When I was in my early 20s, the church I was involved in got on board with an initiative called 'Back to Church Sunday'. I can't remember if it was a Church of England initiative or a cross-denominational one. But the idea was simple: for those who have stopped coming to church, an invitation to come back! We produced nice publicity, wrote a piece in the local paper, and all did what we could to invite folk along. It went well: a number of people did come back, and some even kept coming back!
Little could I have imagined than 10 years later we would all be heading 'back to church' after 4 months of complete closure!
However, this all got me reflecting. For many people, there is no prior church experience to 'go back to'. They were brought up in non-religious homes, and if they have ever been in a church before, it has been for the occasional wedding or funeral. Church is completely alien, and even in a crisis, it wouldn't even cross their minds to go along. Why would they? The reality is that reopening our church building (as wonderful as that is) makes no difference at all to the vast majority of our local community.

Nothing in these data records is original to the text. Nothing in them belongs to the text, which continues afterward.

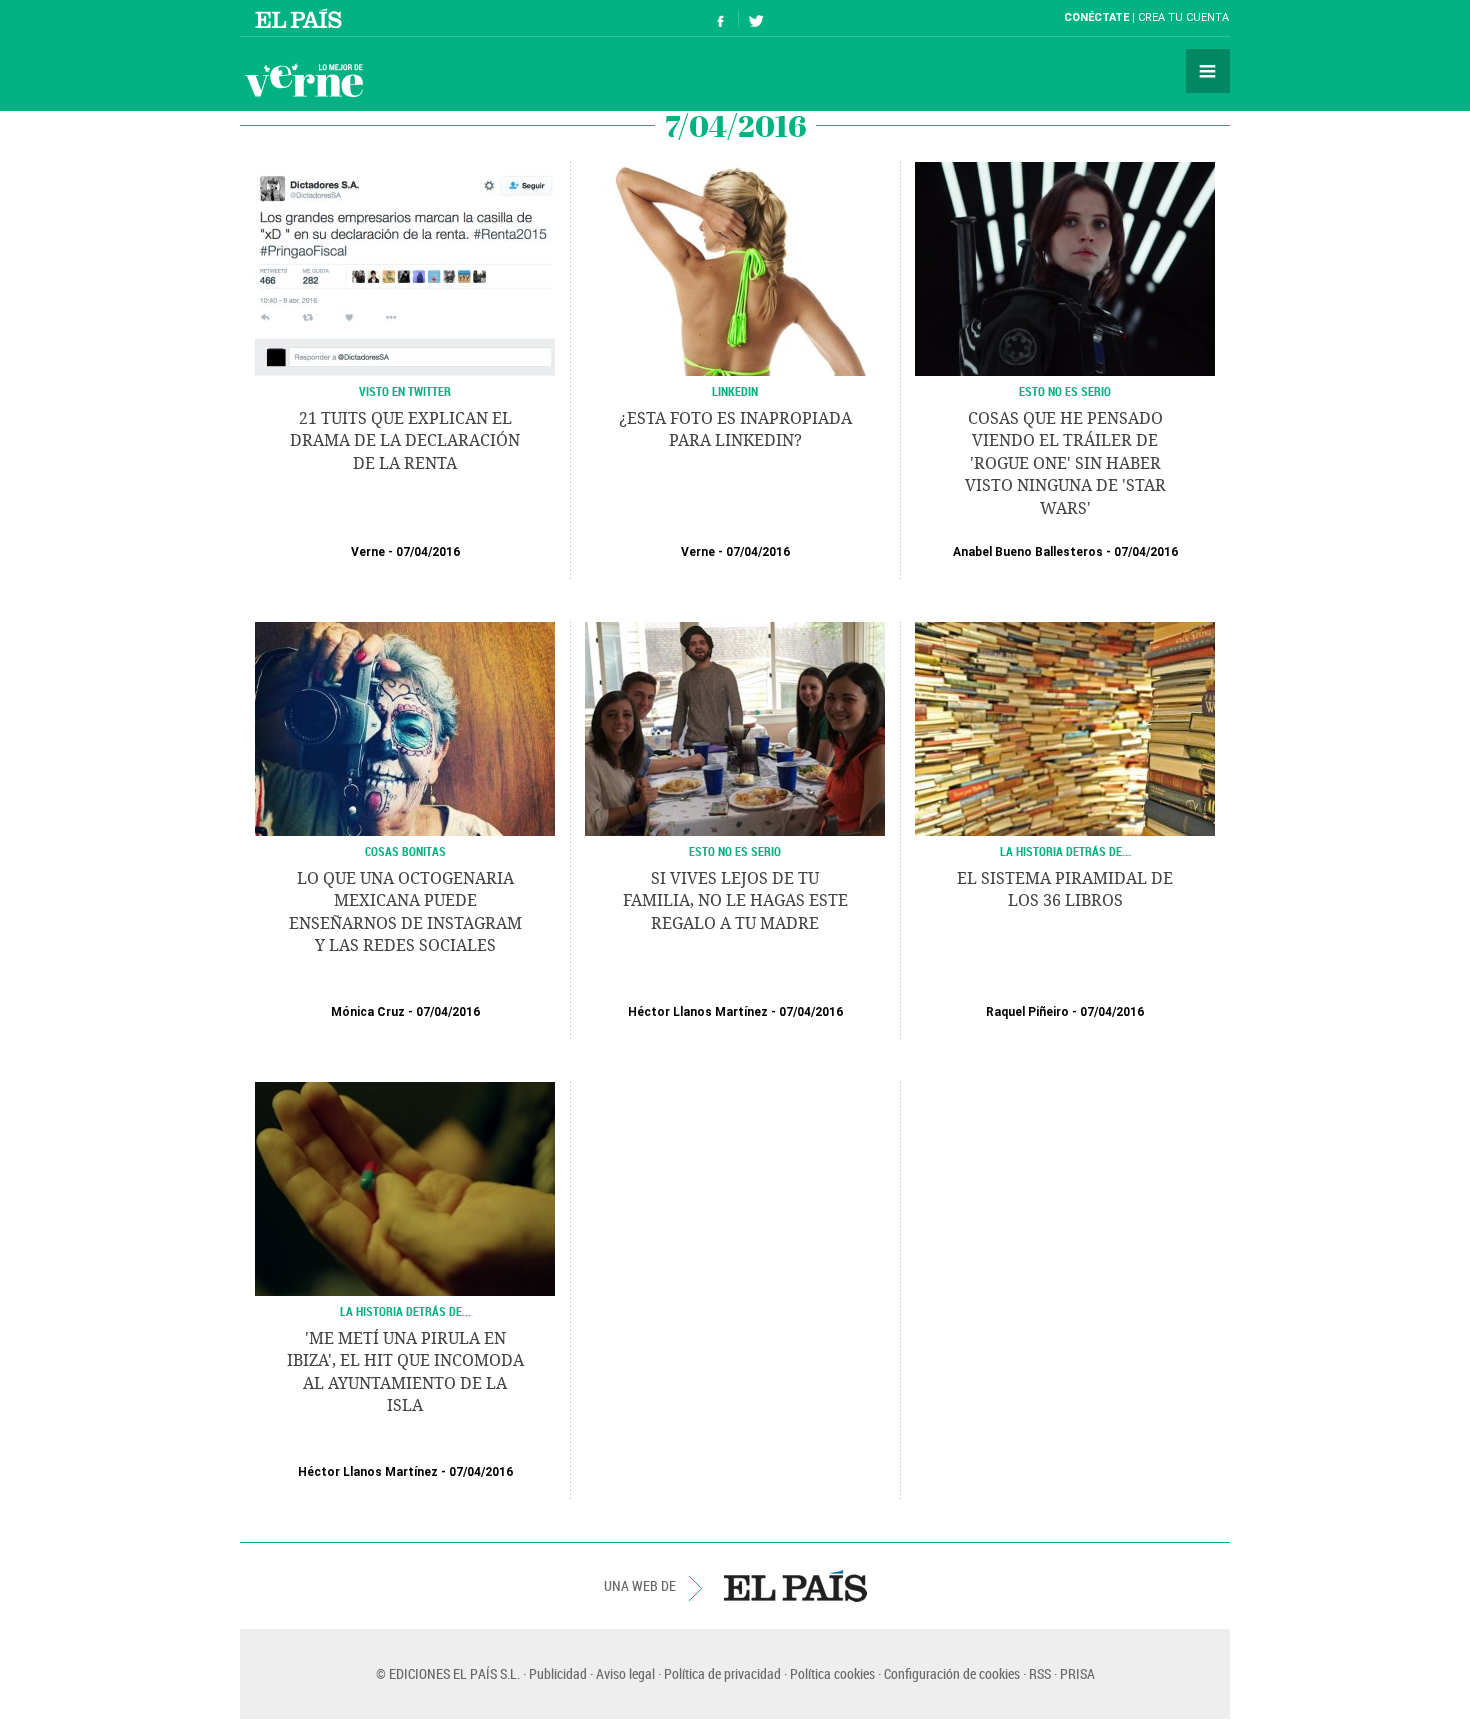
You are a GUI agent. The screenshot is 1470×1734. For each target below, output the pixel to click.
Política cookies (832, 1673)
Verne (304, 80)
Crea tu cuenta (1183, 17)
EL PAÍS (795, 1586)
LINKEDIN (735, 391)
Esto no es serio (1065, 391)
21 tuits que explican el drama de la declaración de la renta (405, 441)
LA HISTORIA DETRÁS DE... (1065, 851)
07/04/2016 (428, 552)
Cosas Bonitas (405, 851)
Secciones (1208, 71)
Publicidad (558, 1673)
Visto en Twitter (405, 391)
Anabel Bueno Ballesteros (1028, 552)
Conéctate (1096, 17)
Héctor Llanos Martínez (698, 1012)
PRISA (1077, 1673)
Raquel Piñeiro (1027, 1012)
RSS (1040, 1673)
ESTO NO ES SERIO (735, 851)
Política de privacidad (722, 1673)
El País (301, 18)
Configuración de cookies (952, 1673)
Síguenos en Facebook (721, 18)
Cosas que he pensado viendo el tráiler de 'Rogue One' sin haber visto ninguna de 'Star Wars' (1065, 463)
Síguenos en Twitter (756, 18)
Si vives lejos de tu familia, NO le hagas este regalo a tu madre (735, 901)
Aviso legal (625, 1673)
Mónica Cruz (368, 1012)
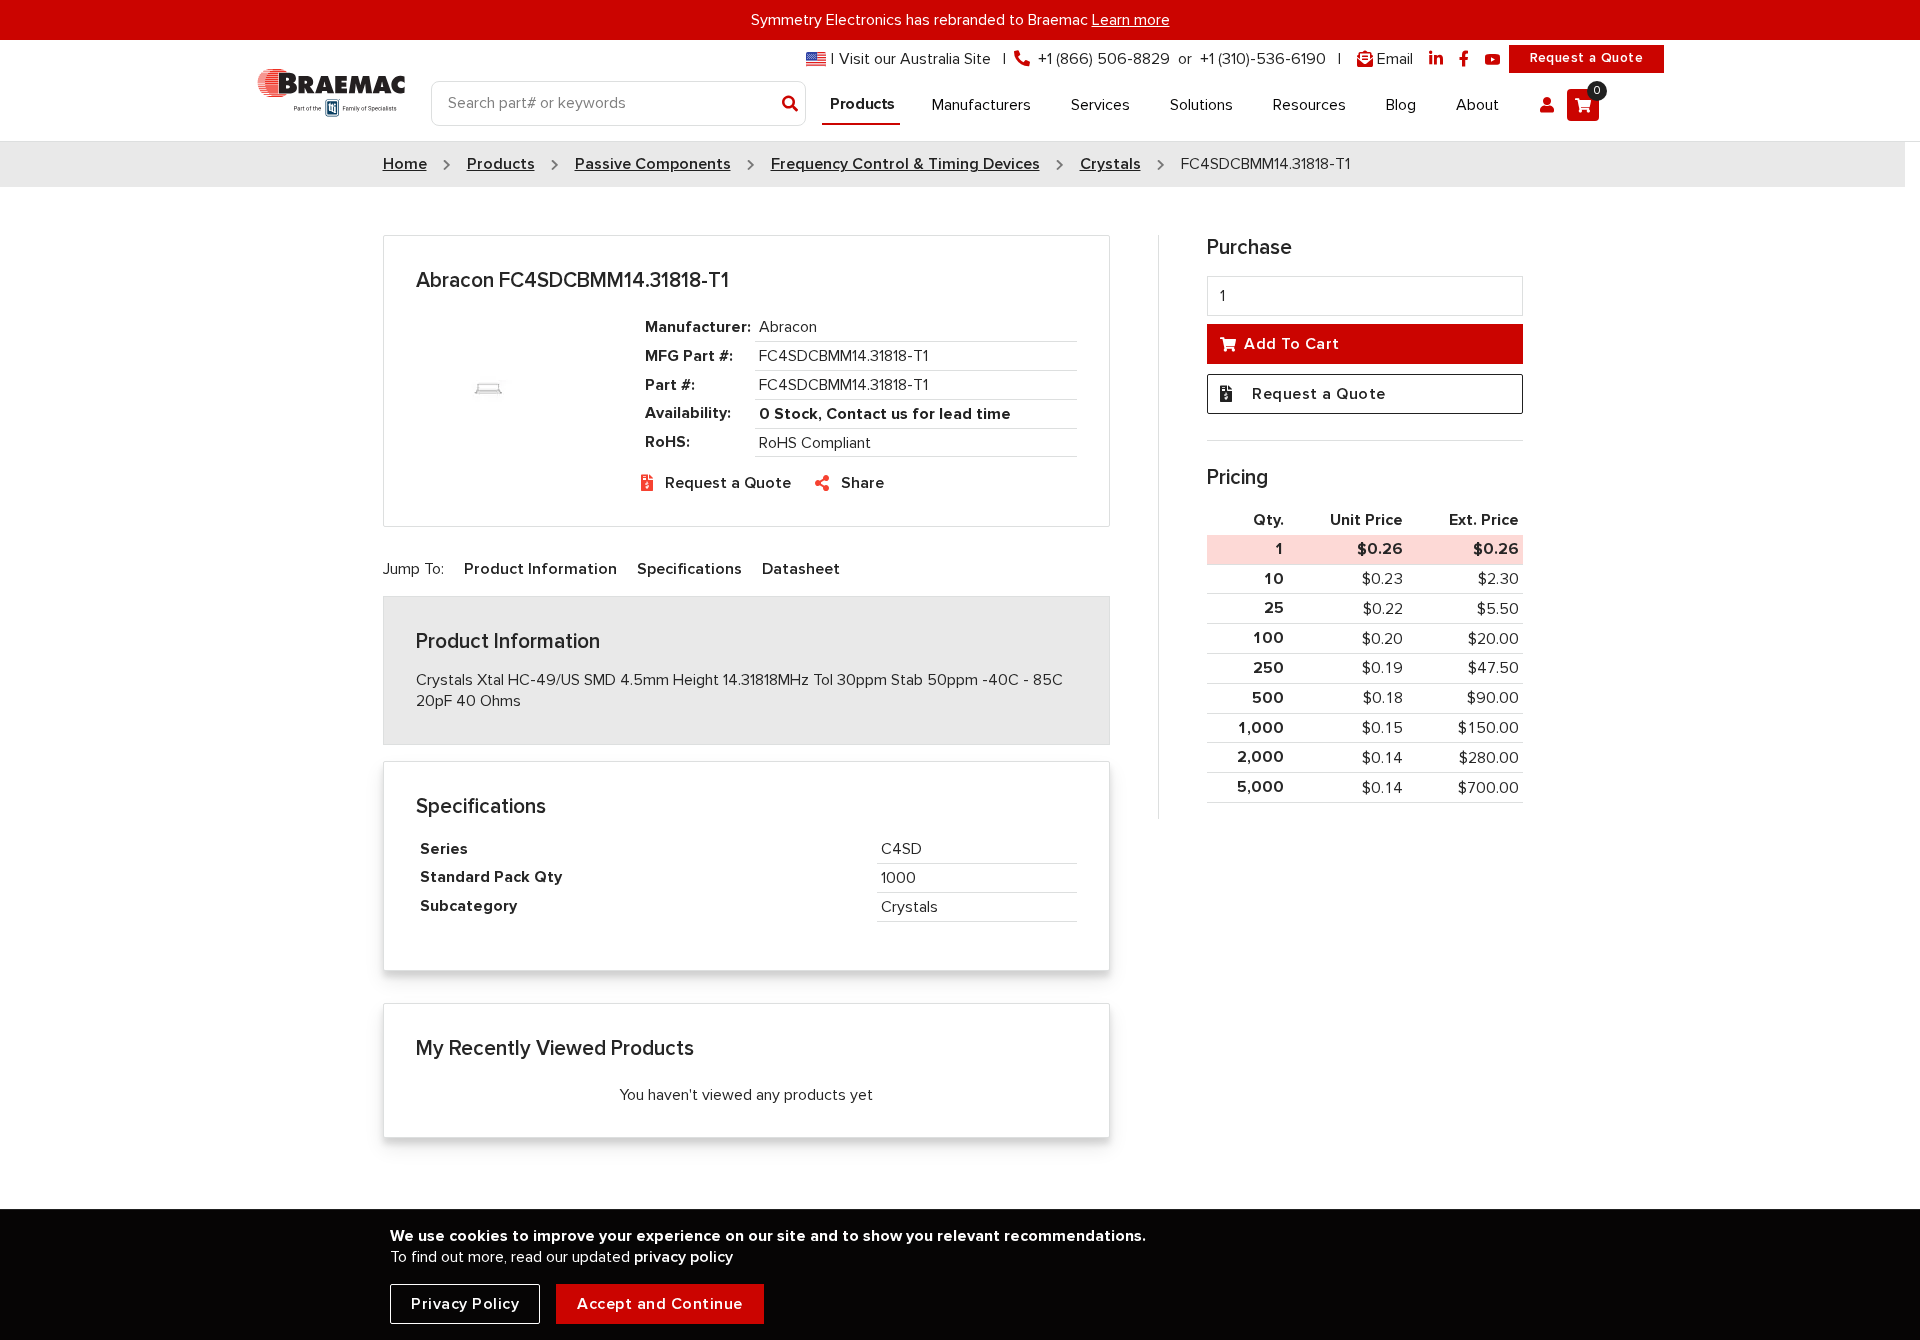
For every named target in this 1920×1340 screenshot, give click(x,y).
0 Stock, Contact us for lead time (885, 414)
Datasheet (801, 569)
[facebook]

This is not a new situation that Christians have faced. Immediately before returning to the Father, the risen Jesus stood on a Galilean hillside with a small collection of followers before him and said 'All authority in heaven and on earth has been given to me, therefore go and make disciples of all nations' (Matthew 28:19-20). The people Jesus instructed his disciples to go to also had no prior experience of Christianity. How could they? At that stage, it was entirely new! And that's why at the heart of Jesus' great commission is not the word 'come', but the word 'go'. Jesus calls disciples of every generation to 'go out' with the good news of Jesus. Not just to wait for people to 'come in'.
A church building is a wonderful provision. Meeting back again is a wonderful privilege. But Jesus' call on us has not changed: 'therefore, go'.
Who are you being called to go to with the good news of Jesus?